Profile lighting: In this form of portrait lighting, the main light is set up straight out from the side of the model, lighting only half of her face. It is not used much anymore, but it used to be used to accentuate classic features.
Monster lighting: Remember when you used to be a child, telling ghost stories with a flashlight held under your chin? That was monster lighting. I have personally never used it, but I am told that on rare occasions, it can be effective. I have my doubts.
Broad and short lighting: Obviously, if the main light is set to one side or the other of the model, one side of her face is going to have more light and the other side will have more shadow. If the lighted side of her face is on the side where the camera is, it is called broad lighting. If the shadowed side of her face is toward the camera, it is called short lighting. Broad lighting makes narrow faces look broader and short lighting makes broad faces look narrower. Usually, this is how you should use short/broad lighting, and not the other way around.
Note that all of the forms of lighting mentioned have been discussed in terms of one light - the main light. Well, you can do it that way and only use one light, but most portrait artists use at least two lights (a main light and a fill light). In fact the majority of professionals will use from three to five lights. The fill light is used to soften the shadows, by lighting the shadowed side of the face with about 1/4 to 1/3 the amount of light of the main light. The shadows are sill there, but they are lighter. You might also have a hair light (illuminates the hair, making dark hair stand out from a dark background) and a background light (creates a bright spot on the background like a halo surrounding the subject).
This is a double printed photo, using two negatives. The first one was a low key nude, with a black background. The second negative was of a bed of ferns and some lichen.
When you print the photo of the nude, the part of the negative that corresponds to the black background is clear and lets the light from the enlarger through; it burns the photosensitive paper black (well, the paper is still white at this stage, because you haven't developed it yet, but when you do get around to developing it, that area is going to turn a deep rich black). The paper is not going to get any darker than black, so it stays that way and nothing else is going to print on it. The paper in the black areas is fully exposed. However, the part of the negative that corresponds to the torso is nearly black and it blocks light. The paper never gets much light in these areas and so it is NOT exposed or is not exposed much. If you developed it at this point, it would be nearly white. That means you can stick another negative into the enlarger and print something on top of that area, because the paper is photosensitive and that part hasn't been exposed to light yet. In the above example, I put the negative with the ferns and lichen into the enlarger and turned the enlarger back on, giving it about half the exposure that I gave to the first negative. When I developed the paper, the background stayed black, but the ferns and lichen showed up where the torso was. Because the torso had areas of deep shadow, it gave those shadows to the ferns and lichens, thus giving the torso's contours to the lichens and ferns.

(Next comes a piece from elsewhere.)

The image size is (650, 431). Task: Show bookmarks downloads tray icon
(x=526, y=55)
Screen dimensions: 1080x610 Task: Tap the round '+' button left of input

Just one more thing: Double prints generally turn out far better if you plan everything out beforehand and shoot your photos with the idea that you are going to do this with them. It isn't really something you can do with haphazardly chosen negatives unless you get extremely lucky. You need to match the secondary negative to the primary one, so they suit one another, and the primary photo has to be shot with deeper than normal shadows.
Have you ever seen those ads for Canon EOS cameras on TV (Home Shopping Network runs them sometimes)? You know, the ones where they are showing 4x5 foot photos taken with their EOS cameras? Those are absolutely blatant scams; the worst kind of fraud. If you ever watch one of those, take note that they never actually say that the photos are sharp. What they do is imply the hell out of it: "Just look how sharp that photo is, Mike." Note that "Mike" doesn't say "Yeah, Fred, that's really sharp;" instead he'll say something like "Wow!" The only way they can get away with it is that you are not actually looking closely at a 4x5 image, you are looking at it at a distance, so even with a wide screen HD TV, you are seeing it at about half that size or less and your TV screen does not have very good resolution, so you can't see how awful it actually looks. It is kind of the effect that people who make billboards take advantage of -- they only look good at a distance. In a competition, people would laugh at it. I've seen them do it. In automobile restoration they call cars like that 20-footers, because you don't want anyone to be closer than that who is looking at them. Well, it's the same with big prints from small format cameras.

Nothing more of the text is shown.